_Records drawn from a dataset_

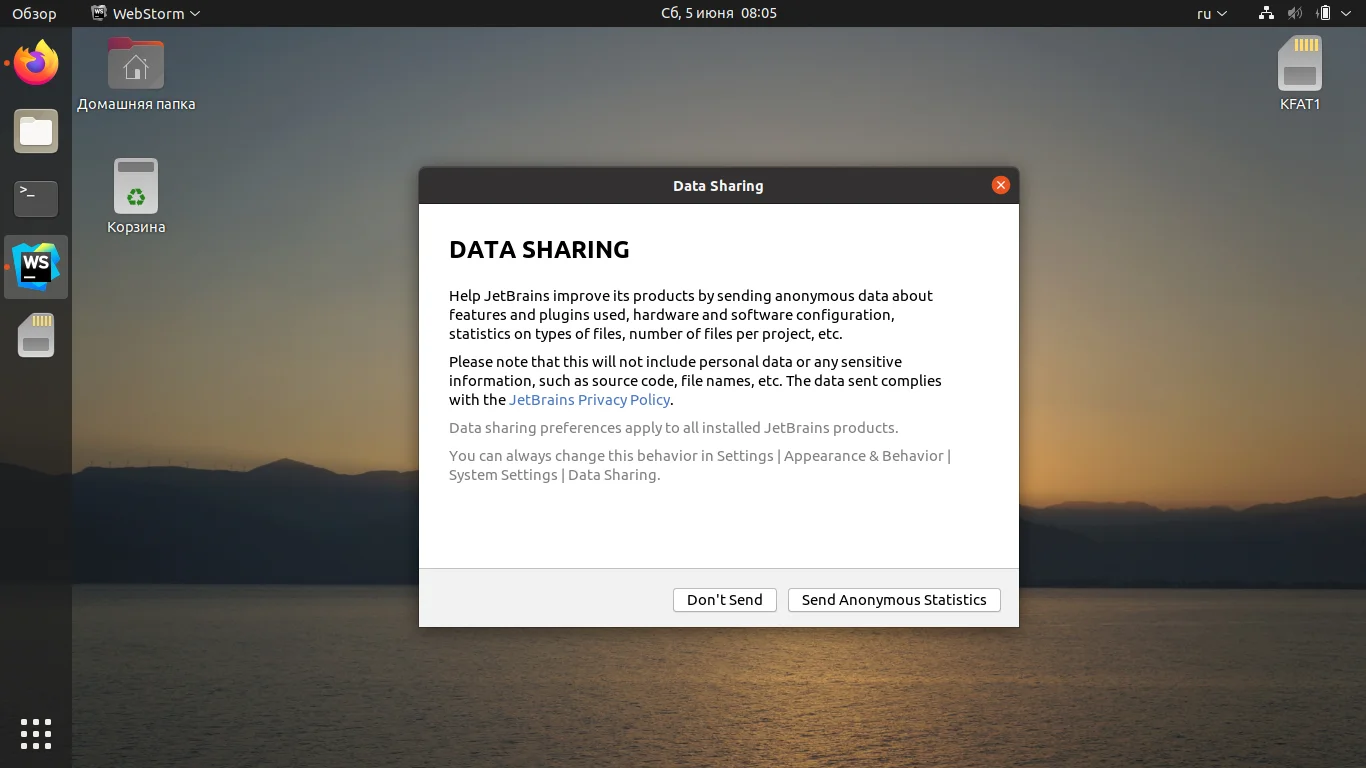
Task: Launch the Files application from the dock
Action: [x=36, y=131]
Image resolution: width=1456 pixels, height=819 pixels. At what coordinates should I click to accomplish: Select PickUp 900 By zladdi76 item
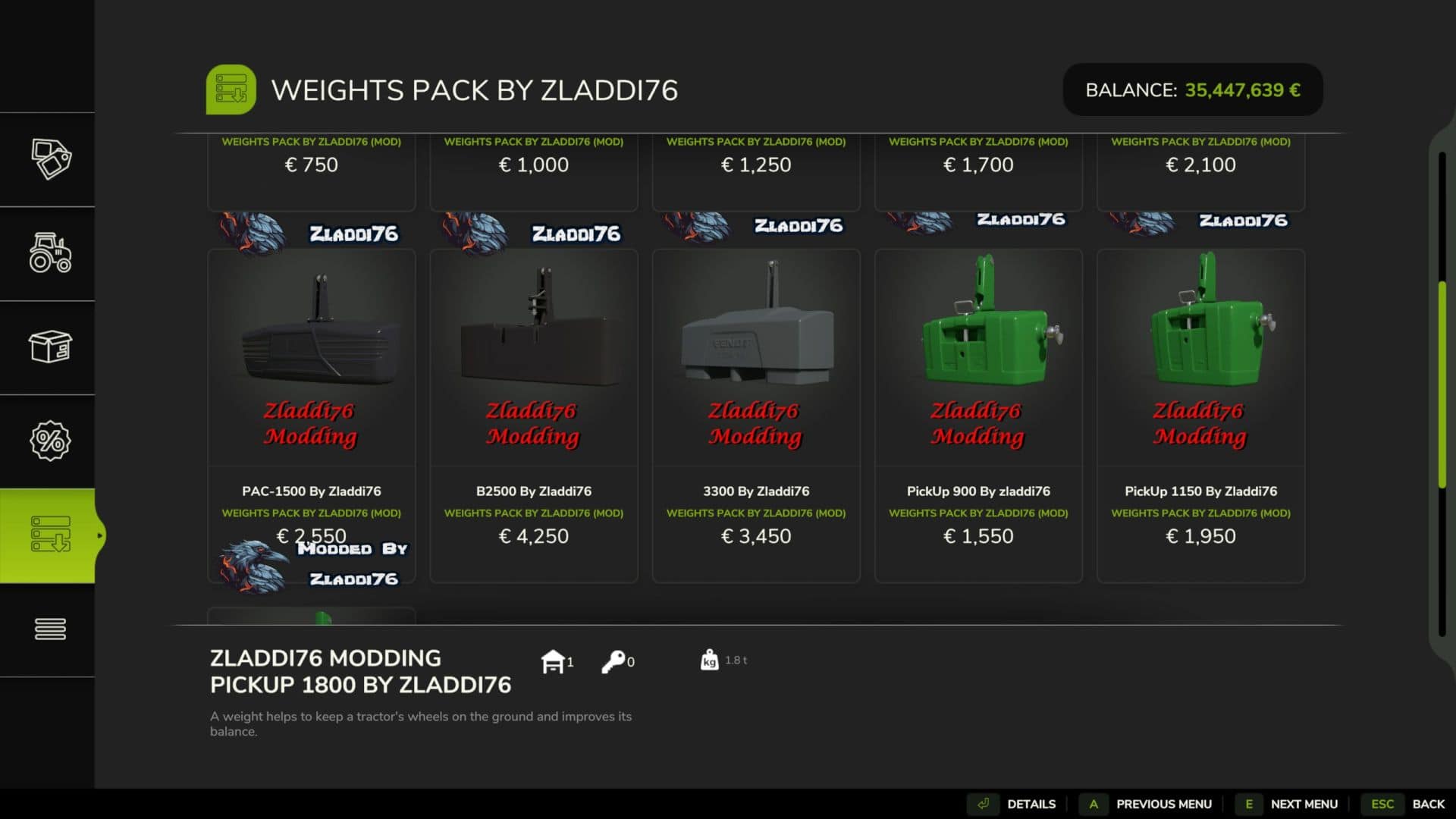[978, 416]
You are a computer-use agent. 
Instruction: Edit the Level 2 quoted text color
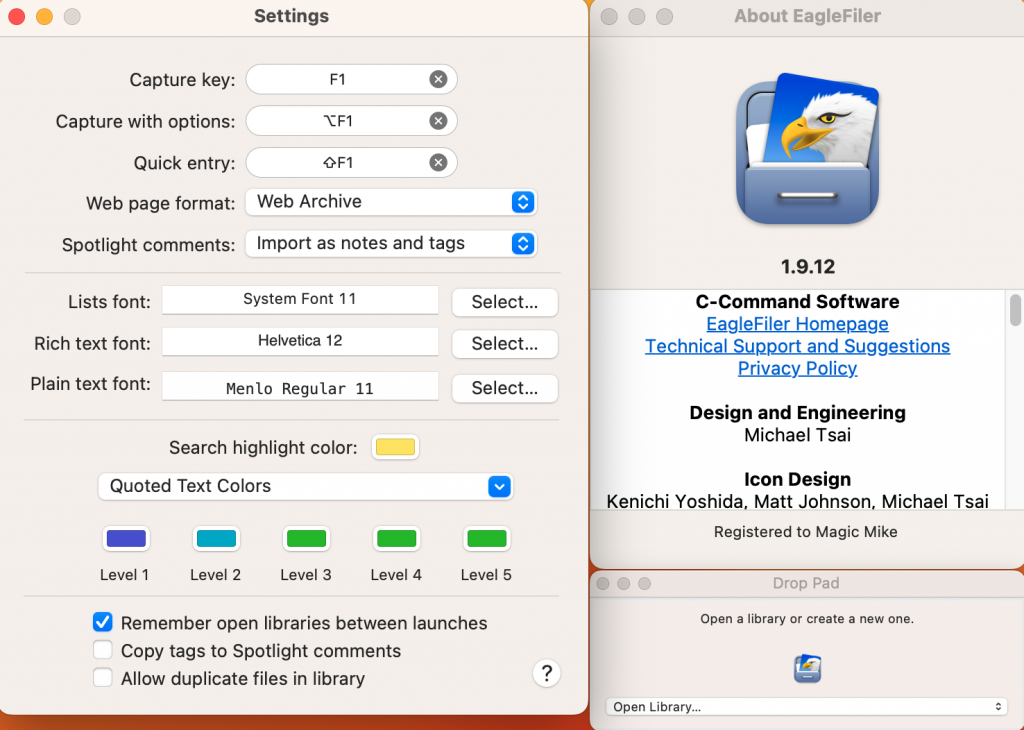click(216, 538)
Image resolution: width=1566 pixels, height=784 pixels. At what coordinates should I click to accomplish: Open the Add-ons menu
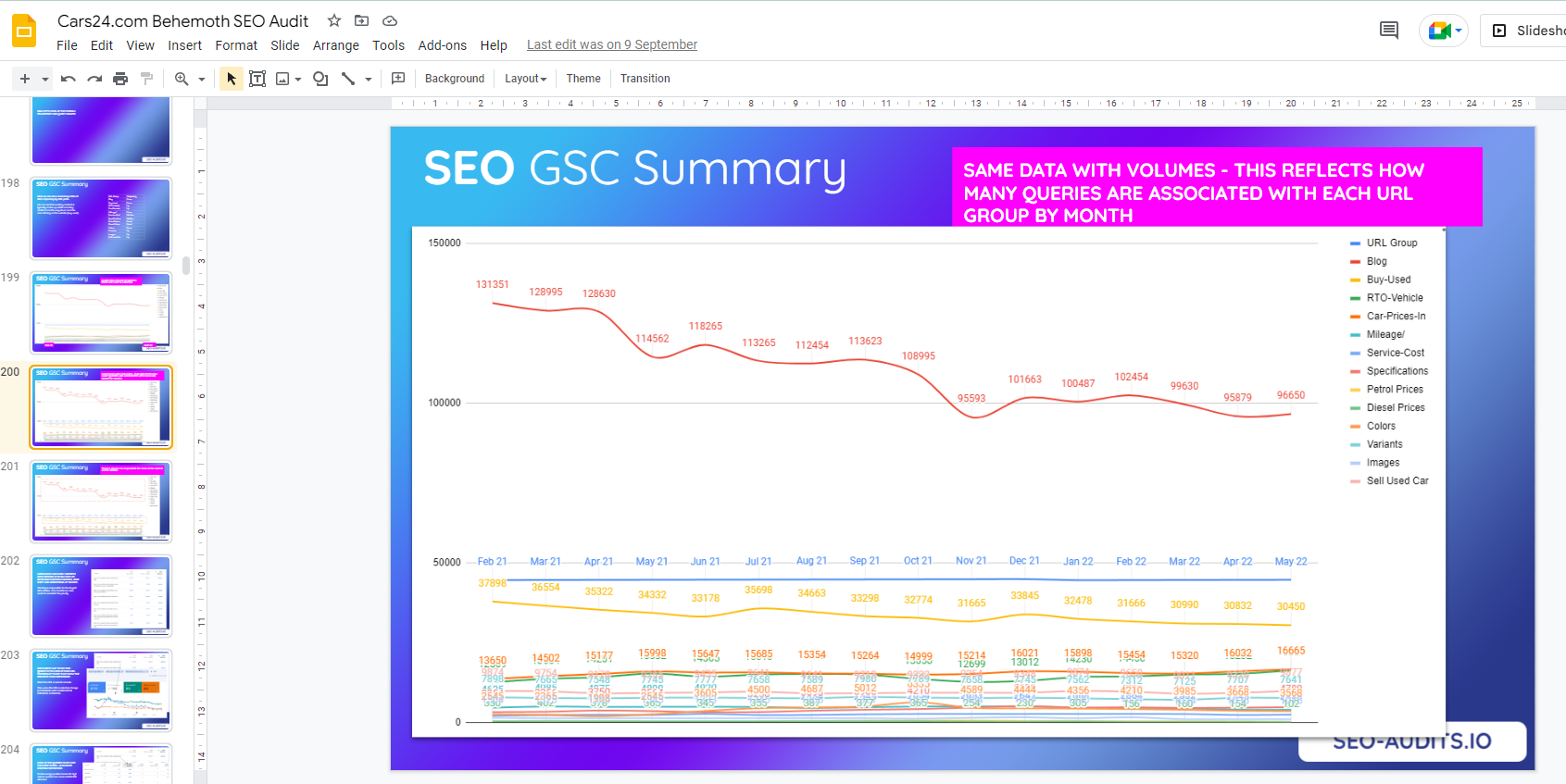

_Assignment_
Could you set down nothing but the lines from the one containing "Instruction: Edit the" through the last line of the records above, both ends included, exactly as given and free of pictures?

_Task solution_
Instruction: Edit the Level 2 quoted text color
click(216, 538)
Image resolution: width=1566 pixels, height=784 pixels. At what coordinates should I click to accomplish: Open the Add-ons menu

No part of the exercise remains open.